## Required work
How do the lines below between the ones holding "[Advertisement] (65, 108)" and "Ferias (16, 2325)", inclusive, read? Give them again exactly, with no other lines.

Dataset excerpts section start

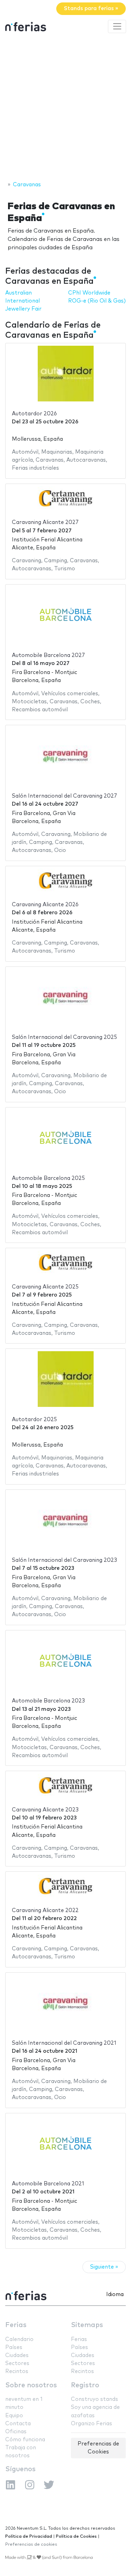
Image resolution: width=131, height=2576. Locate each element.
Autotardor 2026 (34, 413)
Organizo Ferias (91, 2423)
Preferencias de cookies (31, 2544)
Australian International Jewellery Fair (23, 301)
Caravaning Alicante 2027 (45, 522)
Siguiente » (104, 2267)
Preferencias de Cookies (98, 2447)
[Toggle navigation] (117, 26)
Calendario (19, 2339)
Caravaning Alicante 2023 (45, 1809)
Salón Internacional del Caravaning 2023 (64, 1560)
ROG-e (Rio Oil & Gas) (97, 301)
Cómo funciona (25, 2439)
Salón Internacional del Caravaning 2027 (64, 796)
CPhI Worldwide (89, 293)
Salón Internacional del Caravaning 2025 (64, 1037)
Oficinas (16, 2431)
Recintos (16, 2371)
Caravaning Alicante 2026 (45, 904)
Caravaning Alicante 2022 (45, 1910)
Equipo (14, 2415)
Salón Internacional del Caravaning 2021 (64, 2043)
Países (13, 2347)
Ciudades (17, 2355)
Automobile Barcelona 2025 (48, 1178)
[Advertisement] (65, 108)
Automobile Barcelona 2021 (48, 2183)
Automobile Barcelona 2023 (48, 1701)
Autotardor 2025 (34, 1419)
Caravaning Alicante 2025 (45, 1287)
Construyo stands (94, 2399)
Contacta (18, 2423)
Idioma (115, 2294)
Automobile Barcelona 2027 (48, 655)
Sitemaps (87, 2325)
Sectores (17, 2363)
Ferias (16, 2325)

Dataset excerpts section end
Dataset excerpts section start

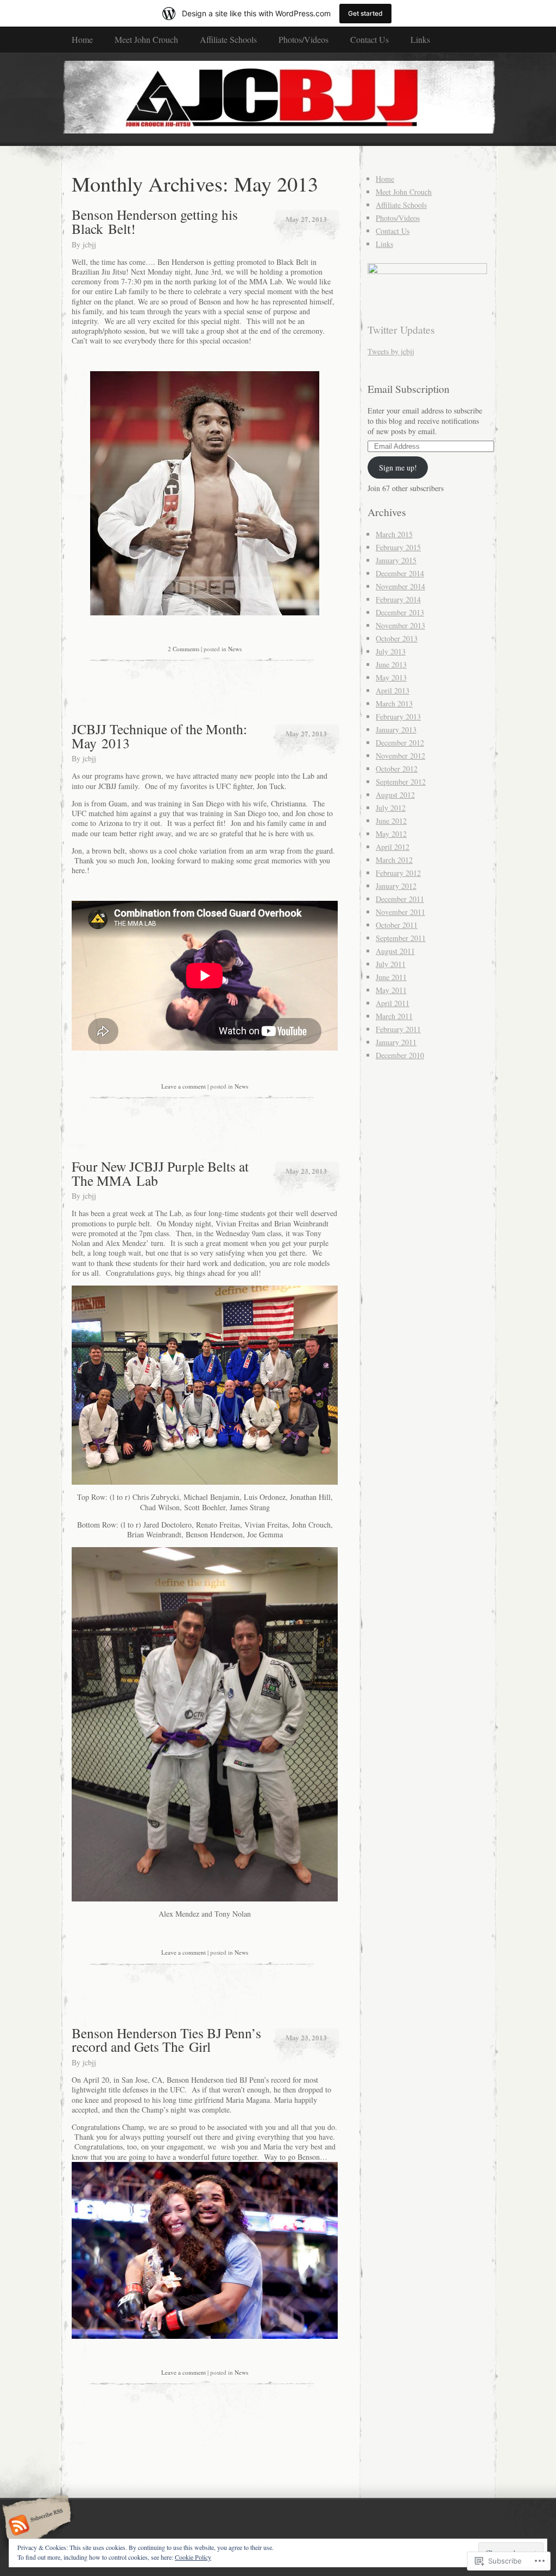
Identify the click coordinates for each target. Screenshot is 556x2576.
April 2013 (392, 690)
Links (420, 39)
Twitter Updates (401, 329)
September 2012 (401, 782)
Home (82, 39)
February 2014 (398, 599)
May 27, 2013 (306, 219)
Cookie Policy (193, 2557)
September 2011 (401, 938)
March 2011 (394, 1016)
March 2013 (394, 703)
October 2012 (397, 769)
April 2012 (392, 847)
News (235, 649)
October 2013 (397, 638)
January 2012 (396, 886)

Dataset excerpts section end

## Answer section
[Advertisement] (65, 108)
Automobile Barcelona 2021 (48, 2183)
Automobile Barcelona 2023 (48, 1701)
Autotardor 2025 (34, 1419)
Caravaning Alicante 2025 (45, 1287)
Construyo stands (94, 2399)
Contacta (18, 2423)
Idioma (115, 2294)
Automobile Barcelona 2027 (48, 655)
Sitemaps (87, 2325)
Sectores (17, 2363)
Ferias (16, 2325)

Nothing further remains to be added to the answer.